**YOUR TASK:** From the entries below, return only the lines starting at the one that contains "Uncheck desktop shortcut" and ending at the one that contains "Task: Expand the", exactly as they stand.

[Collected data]
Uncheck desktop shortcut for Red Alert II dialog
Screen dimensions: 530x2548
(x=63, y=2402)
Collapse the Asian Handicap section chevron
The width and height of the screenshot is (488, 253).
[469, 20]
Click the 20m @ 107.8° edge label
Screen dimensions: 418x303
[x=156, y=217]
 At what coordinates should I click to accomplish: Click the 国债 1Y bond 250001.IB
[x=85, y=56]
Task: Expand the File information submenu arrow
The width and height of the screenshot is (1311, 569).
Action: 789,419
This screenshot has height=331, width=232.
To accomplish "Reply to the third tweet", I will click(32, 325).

* * *

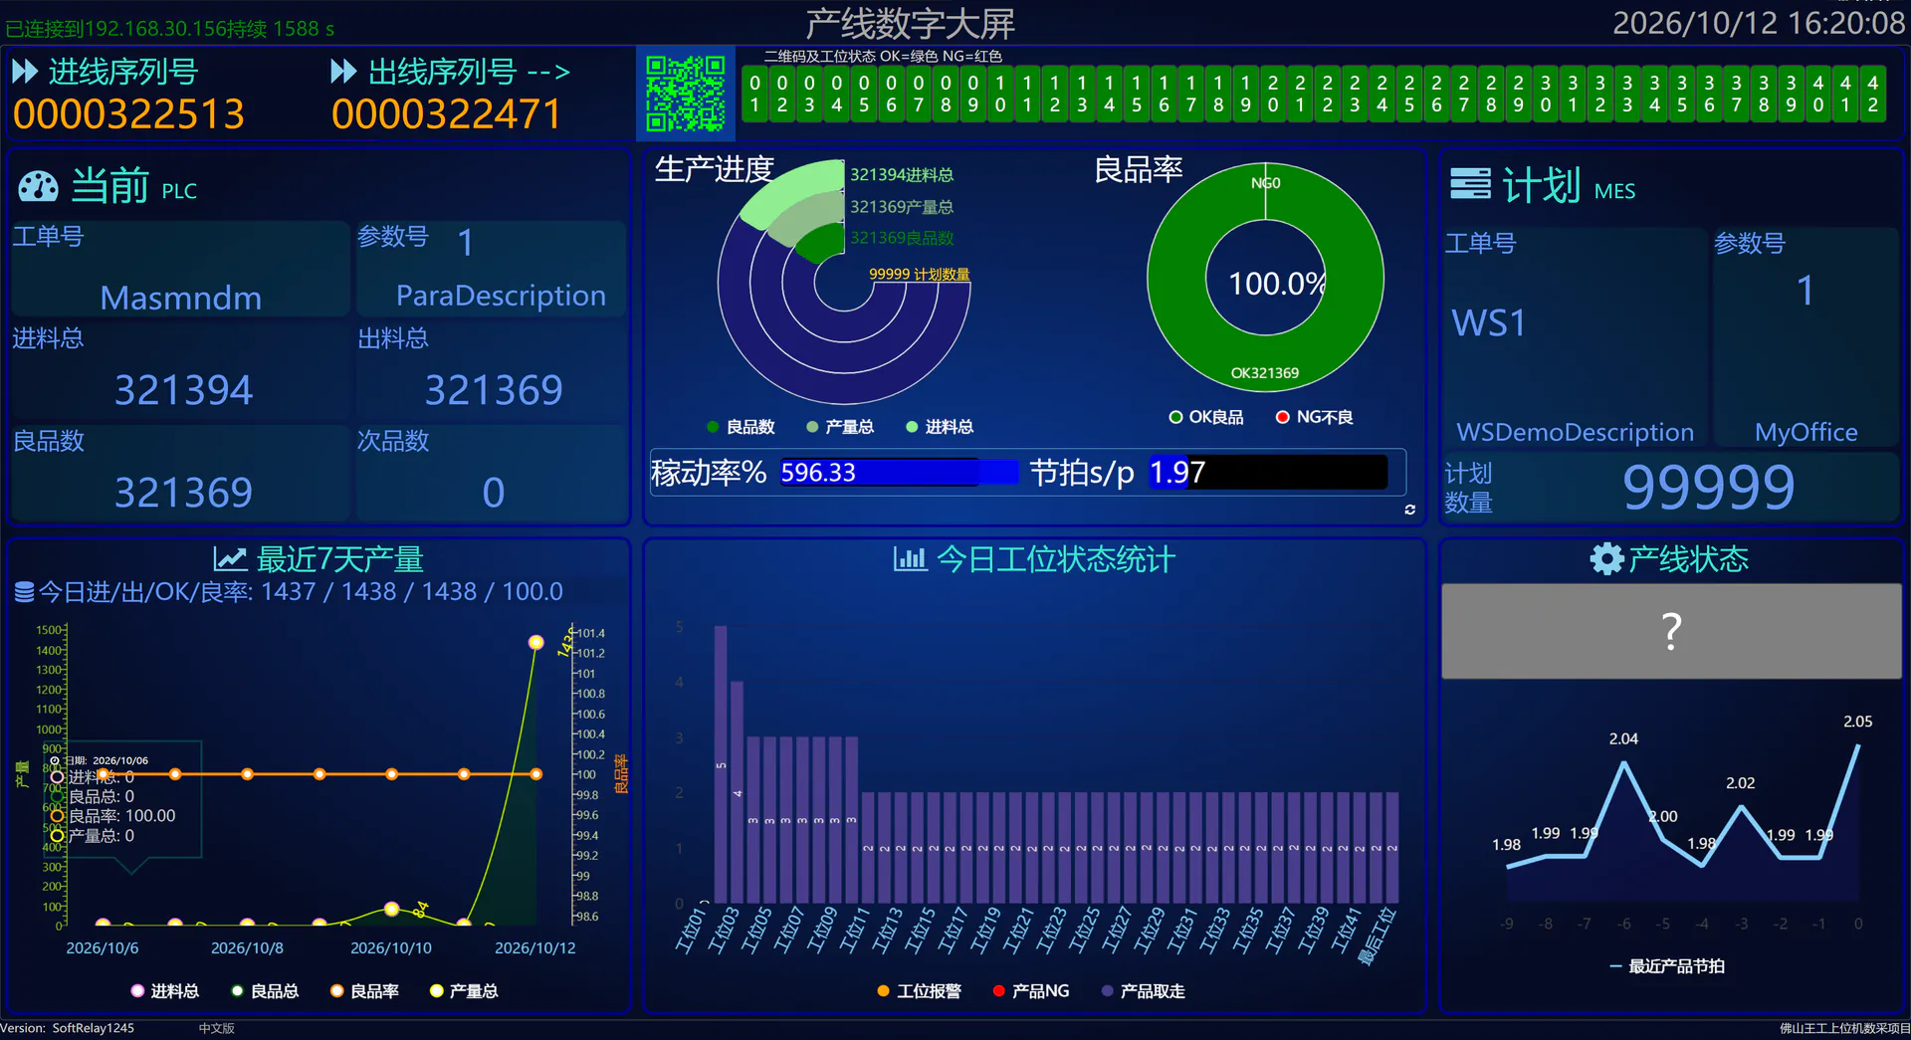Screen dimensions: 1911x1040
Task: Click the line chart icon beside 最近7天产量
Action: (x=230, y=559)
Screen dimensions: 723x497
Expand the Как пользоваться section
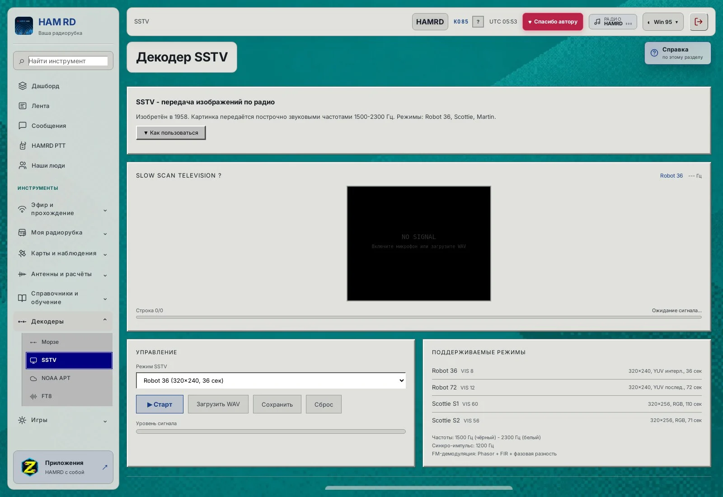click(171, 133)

* * *

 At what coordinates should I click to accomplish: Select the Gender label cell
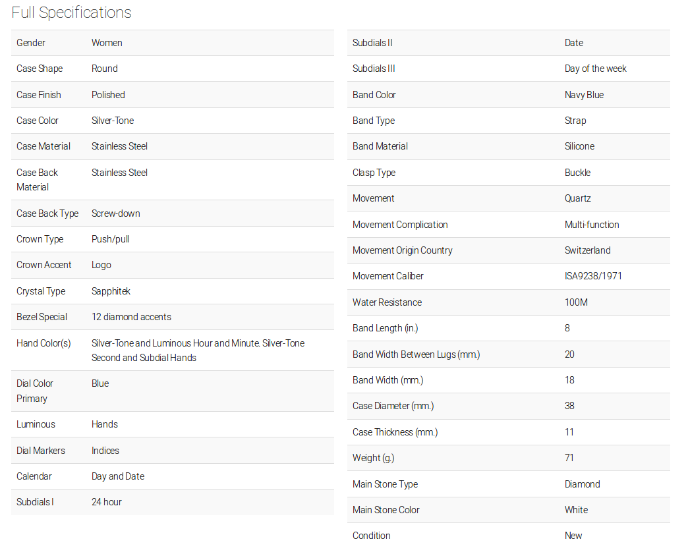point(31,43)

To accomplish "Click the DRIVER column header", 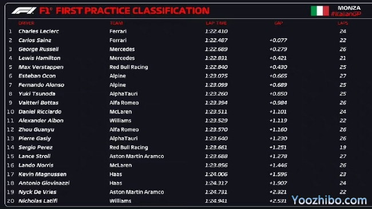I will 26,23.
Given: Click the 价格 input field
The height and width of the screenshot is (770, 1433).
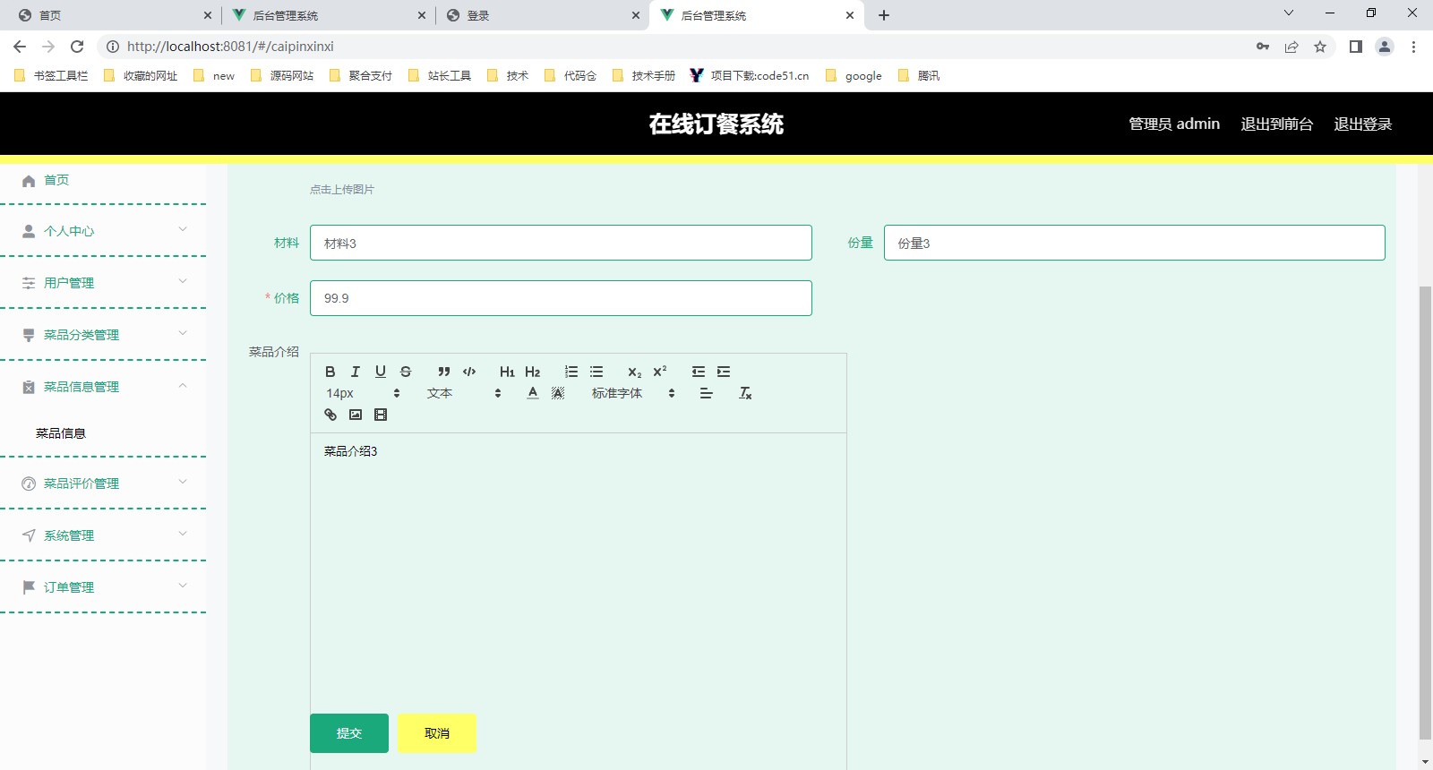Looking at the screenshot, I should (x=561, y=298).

**EXERCISE RESPONSE:**
Uncheck desktop shortcut for Red Alert II dialog
Screen dimensions: 530x2548
(x=63, y=2402)
Collapse the Asian Handicap section chevron
The width and height of the screenshot is (488, 253).
[469, 20]
Click the 20m @ 107.8° edge label
Screen dimensions: 418x303
[x=156, y=217]
 At what coordinates should I click to accomplish: Click the 国债 1Y bond 250001.IB
[x=85, y=56]
Task: Expand the File information submenu arrow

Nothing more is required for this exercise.